### TEXT EXTRACT
--- --- ---

A WELL-KNOWN WALL STREET CHARACTER

A WELL-KNOWN WALL STREET CHARACTER



Similarly, the Metropolitan Building is tremendous. It is a grand sight, but it is an ugly sight. The men who thought of it, who first conceived the notion of it, were poets. They said, "We will cause to be constructed the highest building in the world; we will bring into existence the most amazing advertisement that an insurance company ever had." That is good; it is superb; it is a proof of heroic imagination. But the actual designers of the building did not rise to the height of it; and if any poetry is left in it, it is not their fault. Think what McKim might have accomplished on that site, and in those dimensions!

Certain architects, feeling the lack of imagination in the execution of these enormous buildings, have set their imagination to work, but in a perverse way and without candidly recognizing the conditions imposed upon them by the sky-scraper form: and the result here and there has been worse than dull; it has been distressing. But here and there, too, one sees the evidence of real understanding and taste. If every tenant of a sky-scraper demands—as I am informed he does—the same windows, and radiators under every window, then the architect had better begin by accepting that demand openly, with no fanciful or pseudo-imaginative pretense that things are not what they are. The Ashland Building, on Fourth Avenue, where the architectural imagination has exercised itself soberly, honestly, and obediently, appeared to me to be a satisfactory and agreeable sky-scraper; and it does not stand alone as the promise that a new style will ultimately be evolved.

In any case, a great deal of the poetry of New York is due to the sky-scraper. At dusk the effect of the massed sky-scrapers illuminated from within, as seen from any high building up-town, is prodigiously beautiful, and it is unique in the cities of this world. The early night effect of the whole town, topped by the aforesaid Metropolitan tower, seen from the New Jersey shore, is stupendous, and resembles some enchanted city of the next world rather than of this. And the fact that a very prominent item in the perspective is a fiery representation of a frothing glass of beer inconceivably large—well, this fact too has its importance.

--- --- ---

### DATA SEGMENT
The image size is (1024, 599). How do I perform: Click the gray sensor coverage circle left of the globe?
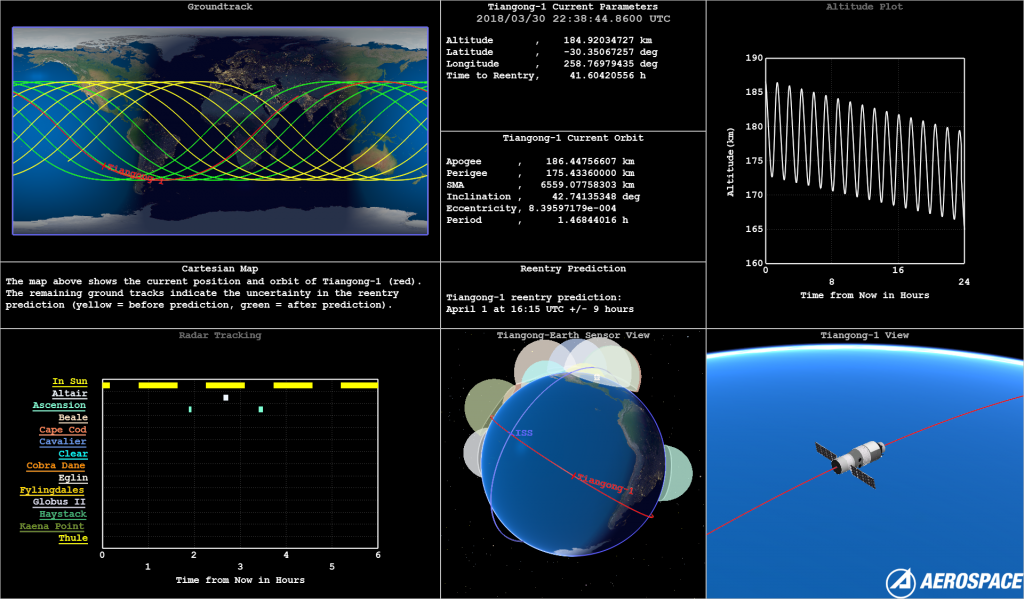474,451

--- --- ---

### WHAT TO WORK ON
In the passage on New York skyscrapers, condense the paragraph that begins "Certain architects, feeling the lack" into a short bulleted list that keeps its main facts. Rely only on the text, not on the material.

### EXERCISE RESPONSE
- Some architects, sensing a lack of imagination in these huge buildings, applied their imagination perversely, without frankly accepting the limits of the skyscraper form. In places the results have been distressing.
- Elsewhere there is evidence of real understanding and taste.
- Tenants reportedly demand identical windows with radiators under each one, so the architect should openly accept this and not pretend otherwise.
- The Ashland Building on Fourth Avenue, designed soberly, honestly, and obediently, seemed a satisfactory and agreeable skyscraper. It is not the only sign that a new style will eventually develop.